How would you describe your creative process in the sense of storytelling, or emotional emphasis on the viewer?

I think my process has changed with time, as for a few years in my life I had to compromise, making artistic work purely through the strict process of tattooing, founding and running a tattoo shop. Even though it was/is amazing to do, I felt that it was eating away at my soul in some way – the process of tattooing has many rigid rules and is designed to eventually create something for someone, to be worn forever. This leads to a lot of pressure and means that the contour must be as good as possible; you can only experiment with very specific things, others are forbidden, and I often have to find a compromise for the final idea with the client, which is fair enough. So, a few years ago I decided this would no longer be my path, at least not the main one, and started a process of somehow getting to know myself again. It’s very strange. At first, I was aiming for something ‘perfect’, although I did not know what it meant and what it should be; I was destroying paintings and drawings and felt uneasy about breaking the rules of tattooing. Making ceramics helped me a lot. I started doing them almost five years ago, and my main idea was to paint on them, not necessarily creating my own forms. That process gave me so much freedom to open up because I literally had to give up on any rules I had after tattooing for so many years. For me the process is like a trance, a meditation, something I look forward to. I think it is very emotional, and sometimes I draw things unconsciously and then after time, I’m like “ouch, this was not so meaningless”, and the narratives unfold in front of me. I have noticed that I am often drawn to some motives which I had explored – I watch movies, read about them and then transfer some ideas I gathered onto paper or ceramics. I think the narratives build themselves naturally – I cannot force it as that always ends up badly. 

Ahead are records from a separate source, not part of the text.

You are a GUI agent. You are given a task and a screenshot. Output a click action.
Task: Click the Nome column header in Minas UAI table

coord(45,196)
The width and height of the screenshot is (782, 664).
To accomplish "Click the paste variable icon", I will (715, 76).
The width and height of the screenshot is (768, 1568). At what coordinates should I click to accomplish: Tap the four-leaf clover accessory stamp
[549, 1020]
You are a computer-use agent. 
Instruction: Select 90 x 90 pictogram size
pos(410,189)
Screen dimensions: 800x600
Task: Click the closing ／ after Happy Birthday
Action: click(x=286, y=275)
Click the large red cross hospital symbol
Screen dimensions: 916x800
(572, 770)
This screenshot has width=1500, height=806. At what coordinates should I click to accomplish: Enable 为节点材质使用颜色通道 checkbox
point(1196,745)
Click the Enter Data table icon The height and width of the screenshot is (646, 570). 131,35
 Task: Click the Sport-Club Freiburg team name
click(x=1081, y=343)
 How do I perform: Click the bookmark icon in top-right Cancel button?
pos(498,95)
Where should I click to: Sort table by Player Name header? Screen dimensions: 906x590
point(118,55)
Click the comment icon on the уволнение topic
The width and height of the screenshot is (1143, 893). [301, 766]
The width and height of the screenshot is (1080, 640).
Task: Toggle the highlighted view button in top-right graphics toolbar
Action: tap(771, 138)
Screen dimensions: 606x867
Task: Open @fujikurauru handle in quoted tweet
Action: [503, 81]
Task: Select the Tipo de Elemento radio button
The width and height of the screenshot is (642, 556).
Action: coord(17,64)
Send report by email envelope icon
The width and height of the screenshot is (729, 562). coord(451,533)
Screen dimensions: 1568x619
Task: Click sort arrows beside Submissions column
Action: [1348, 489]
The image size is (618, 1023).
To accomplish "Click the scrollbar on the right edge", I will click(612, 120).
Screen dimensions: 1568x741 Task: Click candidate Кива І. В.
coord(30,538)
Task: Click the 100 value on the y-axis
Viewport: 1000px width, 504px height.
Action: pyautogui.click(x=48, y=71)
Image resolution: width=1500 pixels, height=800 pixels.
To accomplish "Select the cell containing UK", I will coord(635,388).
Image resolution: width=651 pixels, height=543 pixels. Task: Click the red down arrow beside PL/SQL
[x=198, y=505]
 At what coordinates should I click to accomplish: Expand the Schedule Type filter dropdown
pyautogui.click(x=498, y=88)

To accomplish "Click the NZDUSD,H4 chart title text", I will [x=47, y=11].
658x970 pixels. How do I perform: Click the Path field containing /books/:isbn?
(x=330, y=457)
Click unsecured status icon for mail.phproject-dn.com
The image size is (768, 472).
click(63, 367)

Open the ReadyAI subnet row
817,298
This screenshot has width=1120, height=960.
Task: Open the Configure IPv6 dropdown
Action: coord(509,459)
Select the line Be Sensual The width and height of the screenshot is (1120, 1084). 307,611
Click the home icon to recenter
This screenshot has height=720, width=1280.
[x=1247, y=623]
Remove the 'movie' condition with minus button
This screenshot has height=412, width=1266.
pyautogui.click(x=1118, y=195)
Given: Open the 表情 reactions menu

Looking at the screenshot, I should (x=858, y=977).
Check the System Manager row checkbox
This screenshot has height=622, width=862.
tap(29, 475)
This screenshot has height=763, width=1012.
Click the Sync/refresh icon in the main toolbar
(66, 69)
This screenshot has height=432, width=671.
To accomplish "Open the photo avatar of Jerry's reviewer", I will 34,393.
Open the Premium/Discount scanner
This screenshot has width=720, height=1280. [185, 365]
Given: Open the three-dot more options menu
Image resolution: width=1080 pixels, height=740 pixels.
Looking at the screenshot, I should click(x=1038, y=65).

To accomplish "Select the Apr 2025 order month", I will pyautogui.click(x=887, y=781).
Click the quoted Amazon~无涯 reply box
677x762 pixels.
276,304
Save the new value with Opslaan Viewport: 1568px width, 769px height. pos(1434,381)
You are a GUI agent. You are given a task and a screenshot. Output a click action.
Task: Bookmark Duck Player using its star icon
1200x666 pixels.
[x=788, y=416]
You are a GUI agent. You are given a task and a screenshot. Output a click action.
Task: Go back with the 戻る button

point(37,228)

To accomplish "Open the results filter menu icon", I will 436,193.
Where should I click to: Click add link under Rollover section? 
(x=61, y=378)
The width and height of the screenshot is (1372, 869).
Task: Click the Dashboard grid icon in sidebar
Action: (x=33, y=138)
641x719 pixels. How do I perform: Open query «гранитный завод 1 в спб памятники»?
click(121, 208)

In your work, you often depict various devilish women, animals, floral motives or rituals and practices. Why is it so important for you to depict these things at this time?

These motives were always very close to my heart. Since I was a little girl I was drawn to heroines, ecology, and contact with other beings. Funnily enough I noticed that in pictures of myself from my childhood, whenever I am with other kids holding baby dolls I never hold a doll, but a teddy bear, dinosaur, doggy toy or other animal – something creature-like rather than human. I was also always a rebellious child – I don’t know where it comes from, but I literally felt rage when I was learning about the history of witch burnings, the cruelty of mankind in general. It never left me. I come from a city called Lublin – it is an old town in the east of Poland, where one of the main concentration camps used to be. The view of the concentration camp was normal for me as it is next to the cemetery where my grandfather lies. I think it haunts me. So I feel that in my work I somehow try to create a memory of ancestors who died long ago, the women who were murdered for their wisdom (and still are being murdered in many parts of the world). I feel like these creatures, demons, goddesses are archetypes to me, my life guides. Like I said before, I have always been very connected to animals and plants and hypersensitive to their suffering. So I guess sometimes my work is an apology to the world. 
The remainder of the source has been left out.